2. En revisitant et en pimpant le vestiaire masculin créole
“L’imagerie créole est trop souvent empreinte de clichés. Il y a tout un tas de photographies de type ethnographique de la fin du xixe siècle qui ont contribué à véhiculer une vision uniquement pensée par et pour l’Europe ; comme une sorte de mise en scène folklorique dont les codes poussés à l’extrême ont occulté une réalité qui n’a jamais vraiment été comprise. En voyant ces photos, j’ai compris qu’on pouvait être une somme de clichés que les gens ont du mal à dépasser. C’est là qu’en faisant des recherches et du sourcing plus poussés sur l’esthétique vestimentaire créole masculine – que ce soit à travers des billets de banques, des cartes postales ou d’autres représentations picturales des Antilles –, je me suis rendu compte qu’il y avait des détails stylistiques hyper intéressants, dont beaucoup de codes associés à certains statuts et métiers : pêcheur, marchand de charbon, primeur, conteur d’histoire, diseur de bonne aventure… ou encore, plus récemment, tous les éléments liés à la culture musicale dancehall et hip hop.
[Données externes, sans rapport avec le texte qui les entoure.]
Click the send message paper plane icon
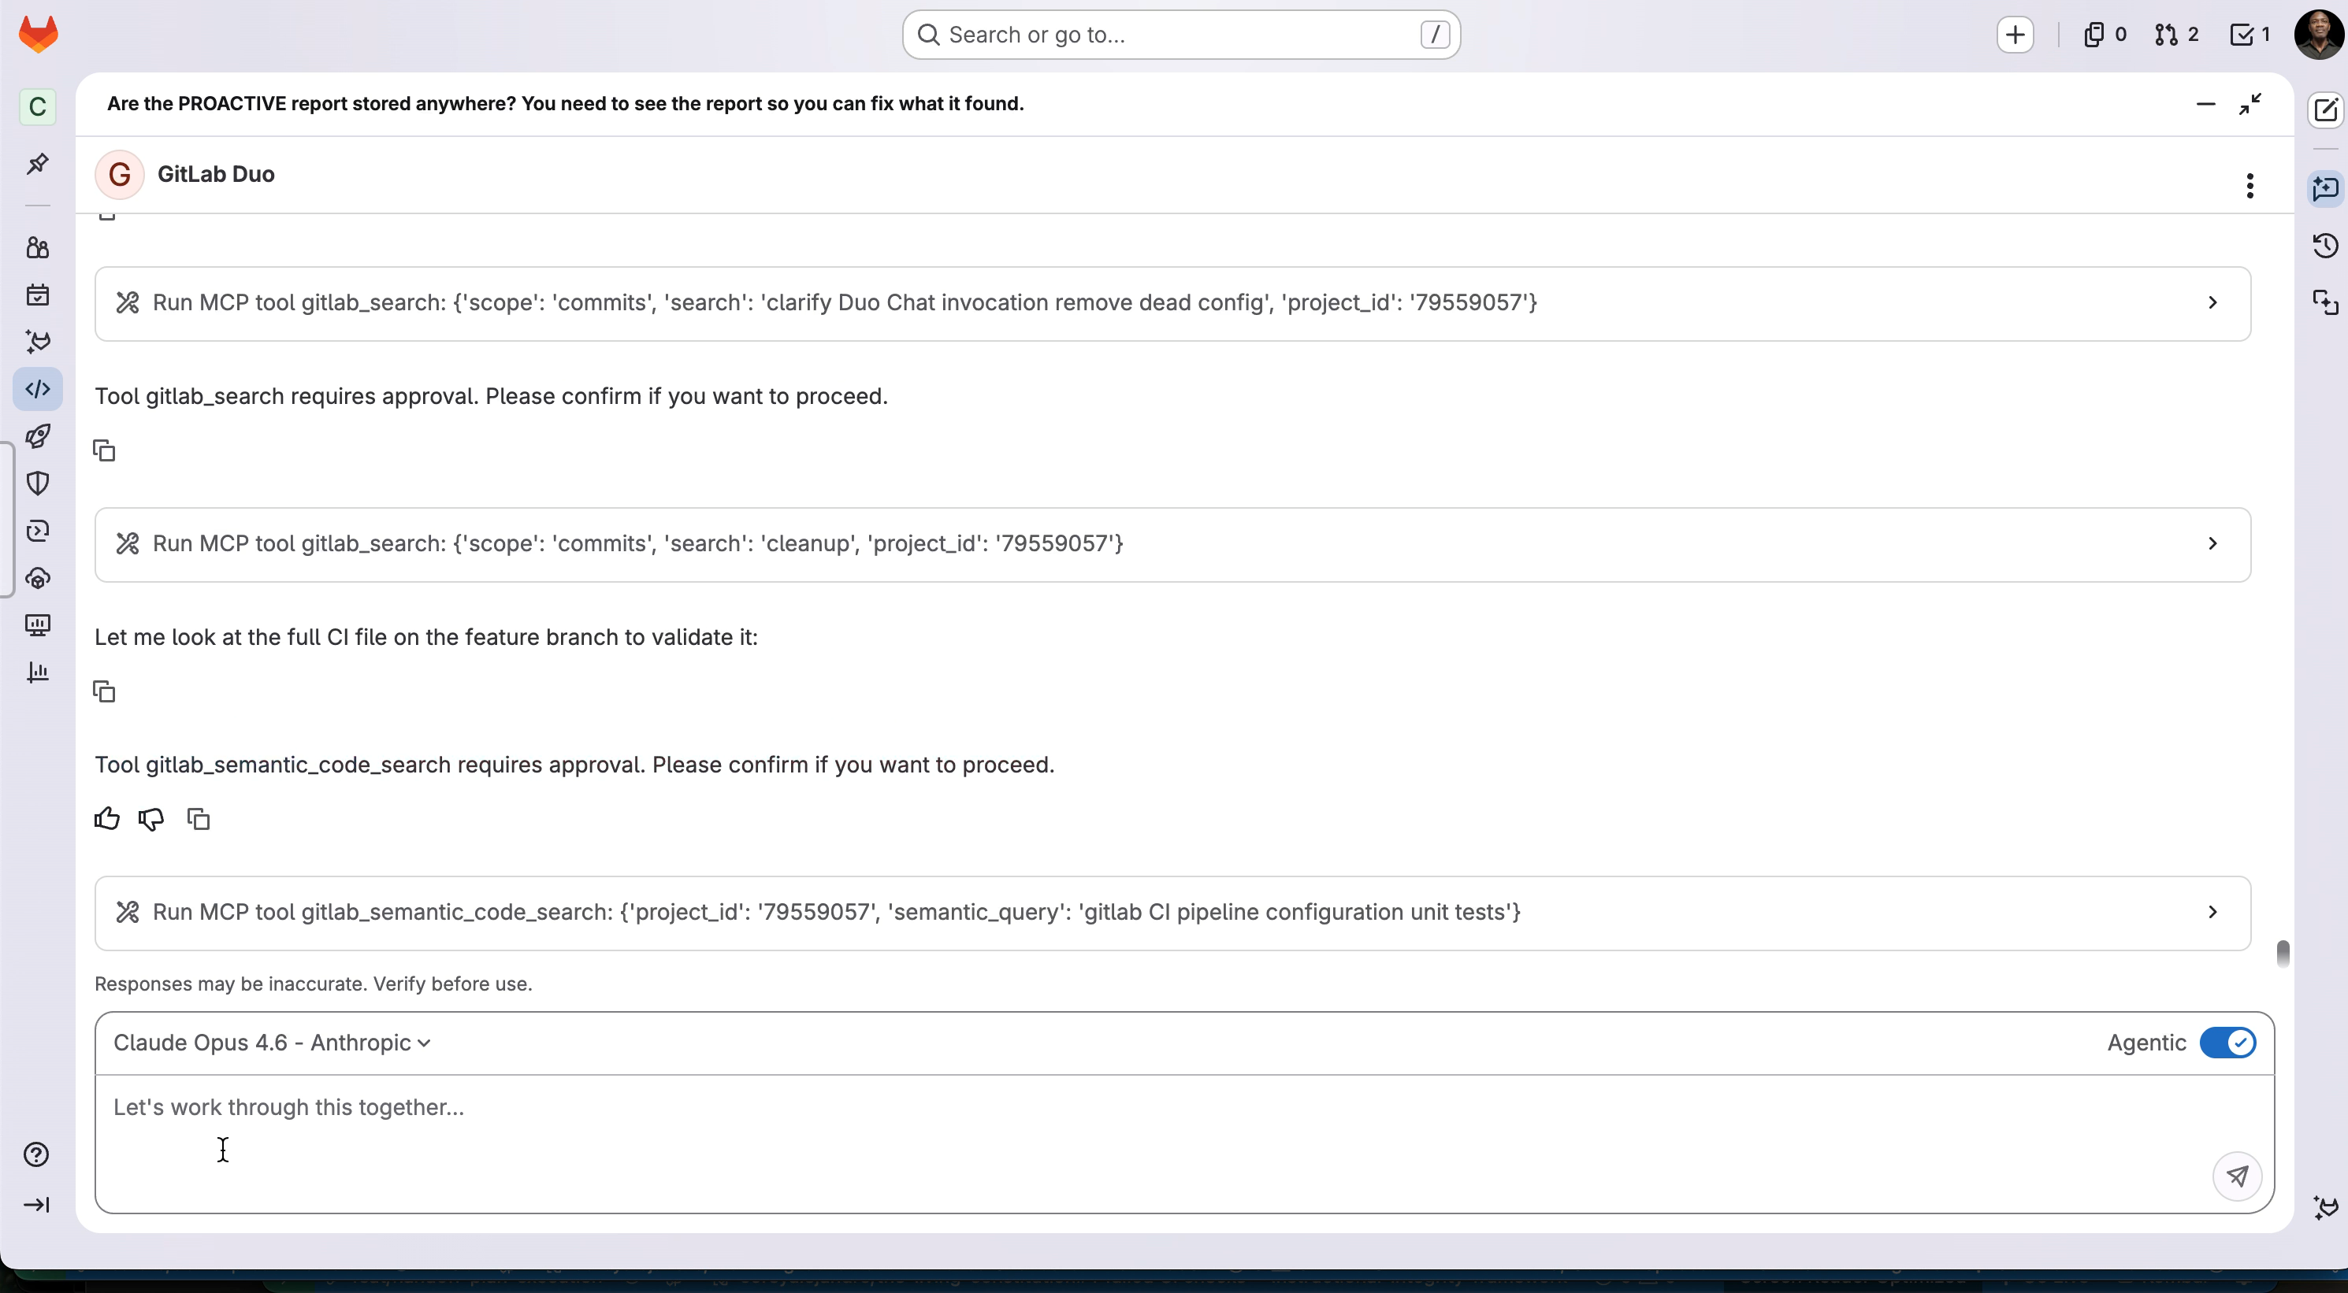This screenshot has width=2348, height=1293. 2237,1175
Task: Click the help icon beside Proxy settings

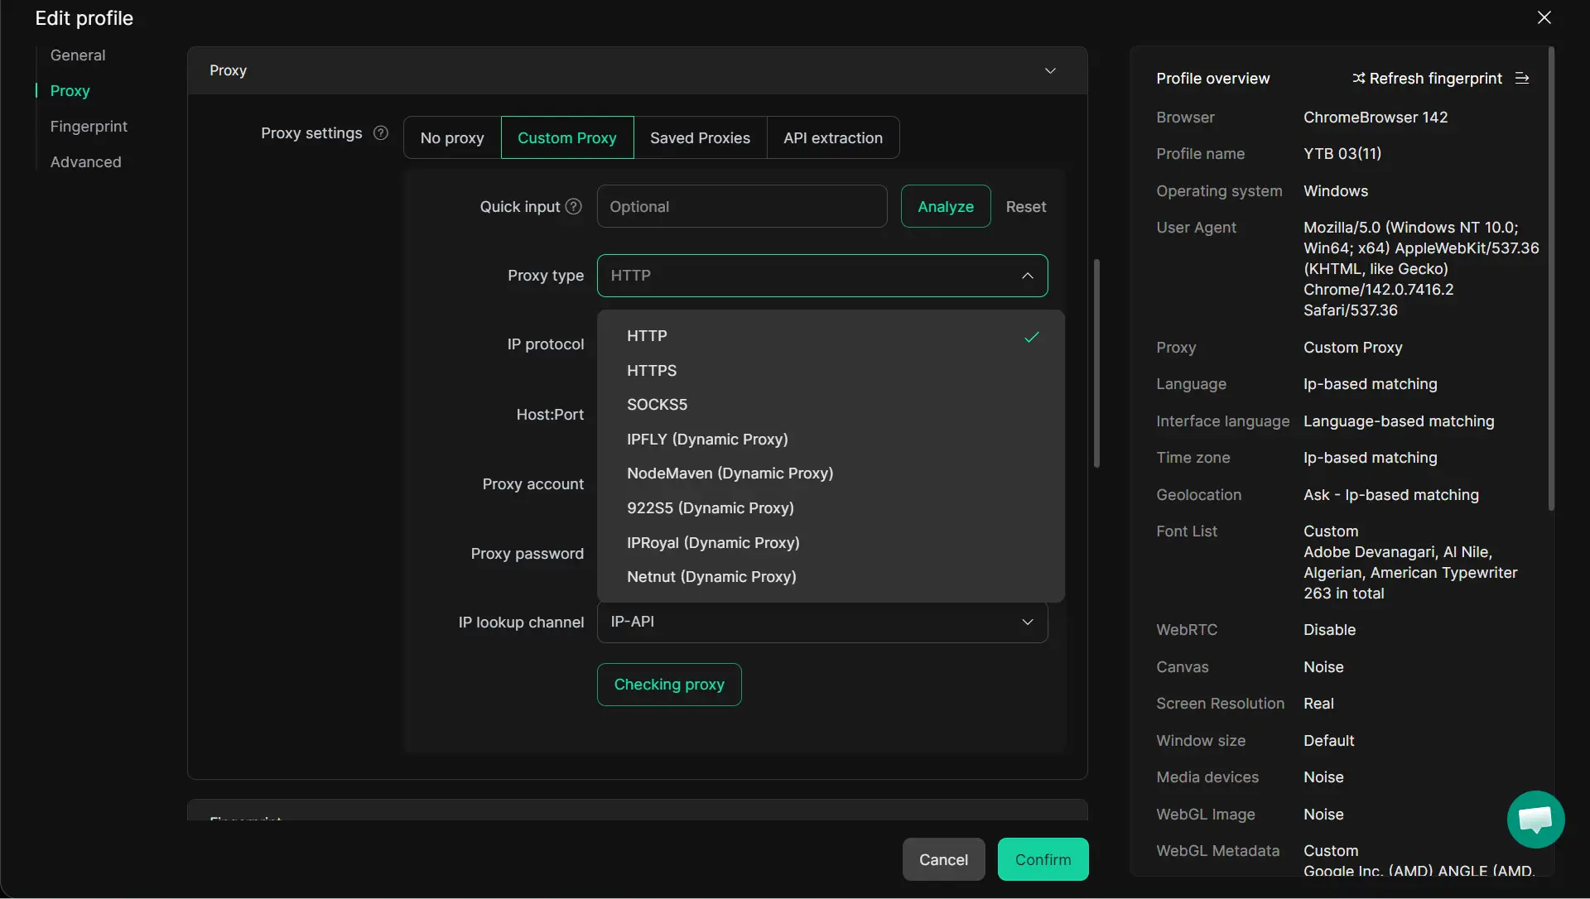Action: coord(381,133)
Je suis parti de cette amorce pour renouveler le vestiaire créolisé en associant des références déclinées des costumes traditionnels (le macramé, le crochet, la broderie le filet de pêche…), avec des éléments plus actuels et plus techniques (un bomber, du workwear, du sportswear, un hoodie, du denim ou encore un imprimé tie and dye inspiré de la culture rastafari), le tout avec un aspect plus queer et plus gender-fluid notamment inspiré d’une mode masculine plus excentrique qu’on peut le voir durant la période du carnaval : du satin, des couleurs comme le rose ou le baby blue, un jockstrap… Ma proposition est assez simple, au final : il s’agit, par le vêtement, de donner une représentation plurielle de l’homme créole.”
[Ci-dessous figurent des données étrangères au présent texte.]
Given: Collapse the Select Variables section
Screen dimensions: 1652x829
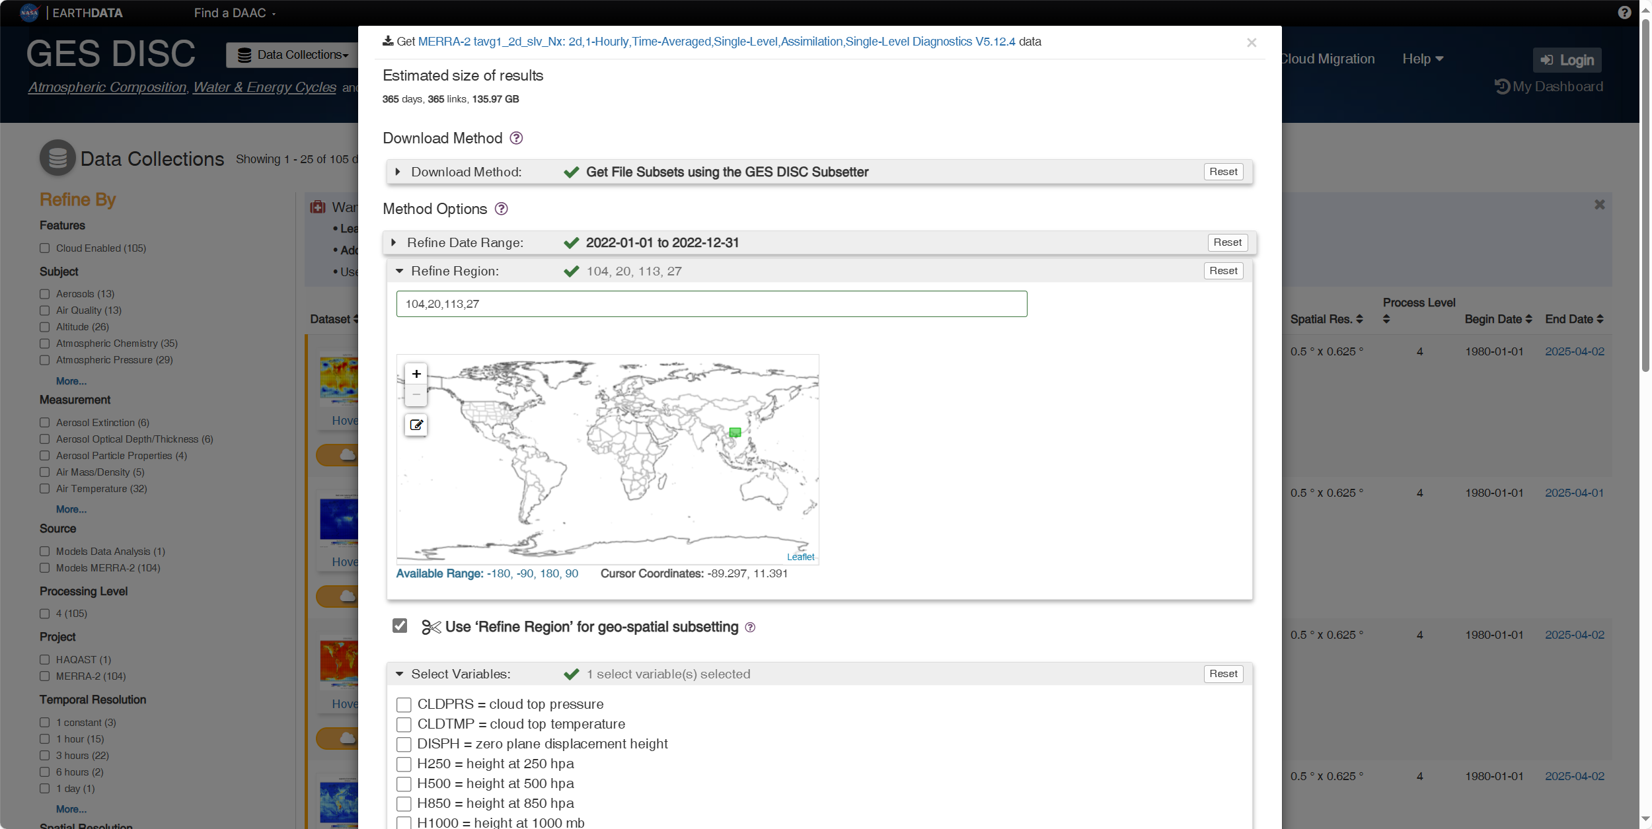Looking at the screenshot, I should tap(399, 674).
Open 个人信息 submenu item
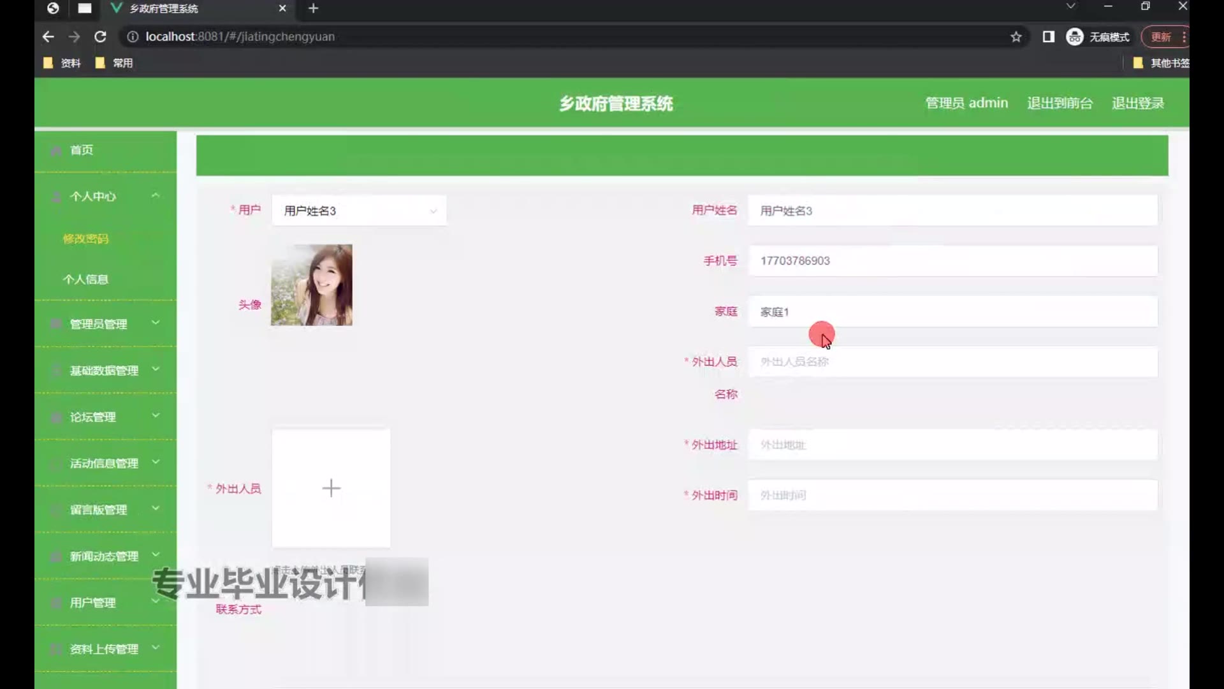Image resolution: width=1224 pixels, height=689 pixels. point(85,279)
3. En redonnant un sens politique et militant au vêtement
“Le vêtement a toujours servi à exprimer qui l’on est : le statut social, la classe, la profession… C’est du langage non verbal. Qu’on le veuille ou non, les gens définissent l’identité de quelqu’un par ce qu’il ou elle porte. Et l’appartenance à un groupe et le processus d’identification se font aussi par le vêtement. Je crois d’ailleurs que c’est la première chose qui peut fédérer les gens et véhiculer un message. Regarde les Gilets Jaunes ou les Black Panthers… Sachant ça, je ne pouvais pas passer à côté de certains aspects politiques, sociologiques et écologiques actuels liés aux Antilles et à la culture créole. C’est pour ça qu’on retrouve sur certaines de mes pièces un imprimé inspiré du charançon (cet insecte qui détruit les plantations de banane à la Martinique, ndlr), tout comme un dessin inspiré de la molécule du chlordécone (insecticide et pesticide ultra-toxique utilisé dans les Antilles françaises entre 1972 et 1993 sous les noms commerciaux de Képone et Curlone, pour lutter contre le charançon du bananier, et qui est aujourd’hui responsable d’un scandale sanitaire sans précédent avec une recrudescence de cancers et une forte contamination des sols et des ressources naturelles, ndlr). J’ai aussi fait référence au Bumidom, le Bureau pour le développement des migrations dans les départements d’outre-mer, qui avait été créé en 1963 par Michel Debré pour pallier le manque de main d’œuvre en Métropole et un fort taux de chômage en Outre-mer (un pan sombre de l’histoire française oublié, aujourd’hui entaché par des scandales d’exils forcés et de déportation, notamment au travers de l’affaire des ‘Enfants de la Creuse’, ndlr). Cependant, j’ai aussi voulu véhiculer des messages plus optimistes comme avec ce tee-shirt à l’effigie de Christiane Taubira, sur le modèle d’une pièce de monnaie et sur lequel il est écrit ‘I don’t want to die without Taubira presidente’ (Je ne veux pas mourir sans que Taubira soit présidente). Elle fait clairement partie des symboles de notre génération.”